AnyText fix a bug

In the file cldm/cldm.py, line 420~422,

            glyphs[i] = einops.rearrange(glyphs[i], 'b h w c -> b c h w')
            gly_line[i] = einops.rearrange(gly_line[i], 'b h w c -> b c h w')
            positions[i] = einops.rearrange(positions[i], 'b h w c -> b c h w')

It may cause a bug, because it change batch‘s values. I change the code as follow, which may solve this bug.

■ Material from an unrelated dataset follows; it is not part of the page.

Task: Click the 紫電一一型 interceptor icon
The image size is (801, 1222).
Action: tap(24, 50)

    def get_input(self, batch, k, bs=None, *args, **kwargs):
        if self.embedding_manager is None:  # fill in full caption
            self.fill_caption(batch)
        x, c, mx = super().get_input(batch, self.first_stage_key, mask_k='masked_img', *args, **kwargs)
        control = batch[self.control_key]  # for log_images and loss_alpha, not real control
        if bs is not None:
            control = control[:bs]
        control = control.to(self.device)
        control = einops.rearrange(control, 'b h w c -> b c h w')
        control = control.to(memory_format=torch.contiguous_format).float()

        inv_mask = batch['inv_mask']
        if bs is not None:
            inv_mask = inv_mask[:bs]
        inv_mask = inv_mask.to(self.device)
        inv_mask = einops.rearrange(inv_mask, 'b h w c -> b c h w')
        inv_mask = inv_mask.to(memory_format=torch.contiguous_format).float()

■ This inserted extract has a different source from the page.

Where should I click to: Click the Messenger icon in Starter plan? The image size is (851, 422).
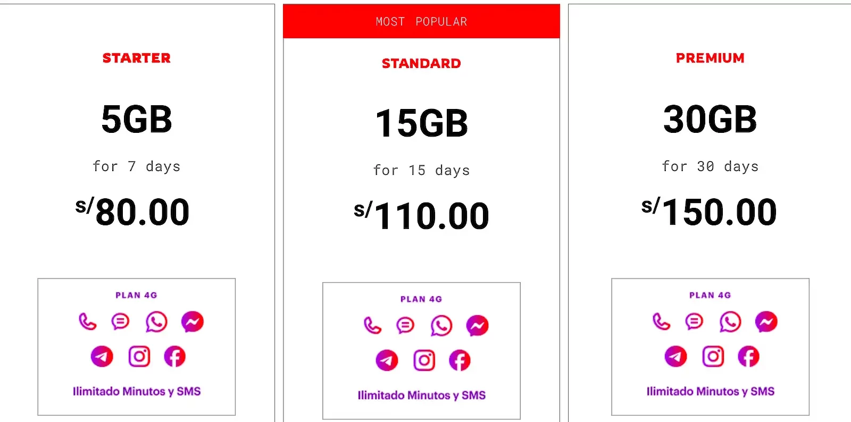(193, 322)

        glyphs = batch[self.glyph_key]
        gly_line = batch['gly_line']
        positions = batch[self.position_key]
        n_lines = batch['n_lines']
        language = batch['language']
        texts = batch['texts']

        glyphs_new = []
        gly_line_new = []
        positions_new = []
        n_lines_new = []
        assert len(glyphs) == len(positions)
        for i in range(len(glyphs)):
            if bs is not None:
                glyphs[i] = glyphs[i][:bs]
                gly_line[i] = gly_line[i][:bs]
                positions[i] = positions[i][:bs]
                n_lines = n_lines[:bs]
            glyphs[i] = glyphs[i].to(self.device)
            gly_line[i] = gly_line[i].to(self.device)
            positions[i] = positions[i].to(self.device)

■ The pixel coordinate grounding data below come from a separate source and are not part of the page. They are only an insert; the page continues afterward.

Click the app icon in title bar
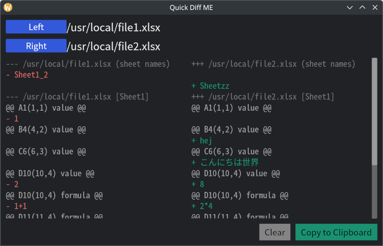383x246 pixels. [8, 7]
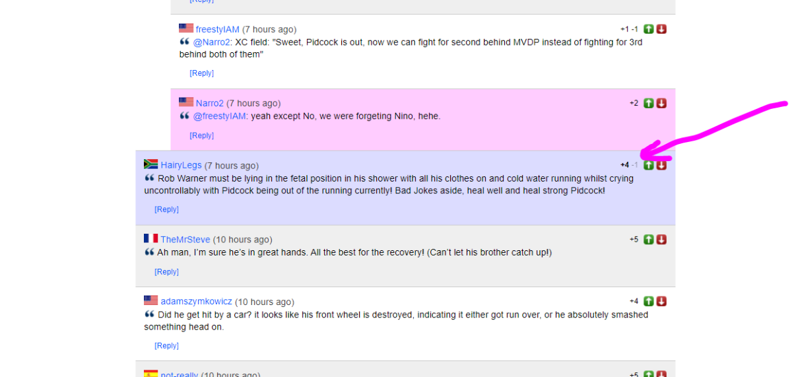Click the @Narro2 mention link
This screenshot has height=377, width=792.
click(211, 42)
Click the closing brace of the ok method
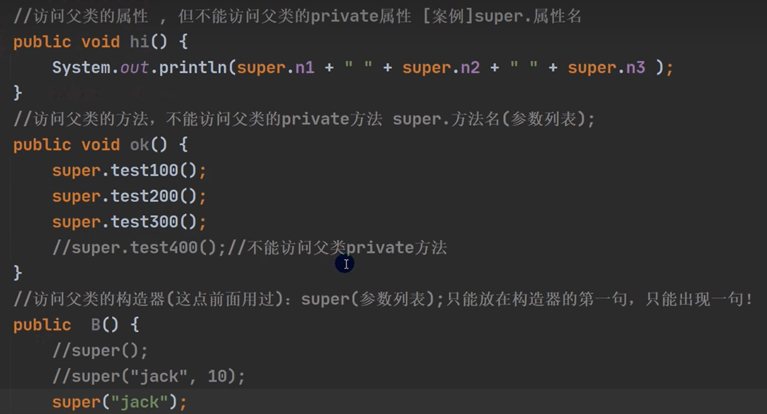Viewport: 767px width, 414px height. (17, 273)
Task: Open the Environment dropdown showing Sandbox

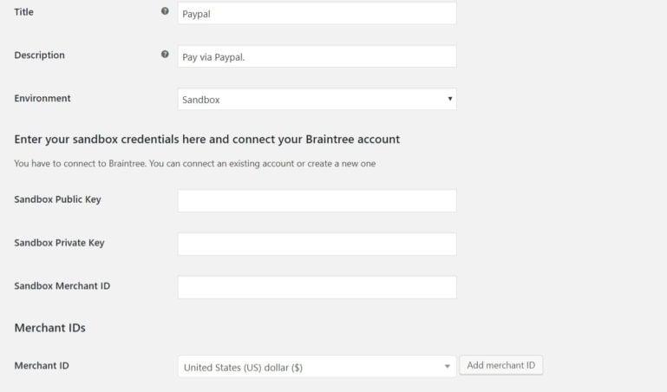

            glyphs_new.append(einops.rearrange(glyphs[i], 'b h w c -> b c h w'))
            gly_line_new.append(einops.rearrange(gly_line[i], 'b h w c -> b c h w'))
            positions_new.append(einops.rearrange(positions[i], 'b h w c -> b c h w'))
            glyphs_new[i] = glyphs_new[i].to(memory_format=torch.contiguous_format).float()
            gly_line_new[i] = gly_line_new[i].to(memory_format=torch.contiguous_format).float()
            positions_new[i] = positions_new[i].to(memory_format=torch.contiguous_format).float()
        info = {}
        info['glyphs'] = glyphs_new
        info['positions'] = positions_new
        info['n_lines'] = n_lines
        info['language'] = language
        info['texts'] = texts
        info['img'] = batch['img']  # nhwc, (-1,1)
        info['masked_x'] = mx
        info['gly_line'] = gly_line_new
        info['inv_mask'] = inv_mask
        return x, dict(c_crossattn=[c], c_concat=[control], text_info=info)

Jan 19 '24 12:01 yuetz

Hi Thank you but I didn't quite understand it, what kind of bug would these lines of code introduce?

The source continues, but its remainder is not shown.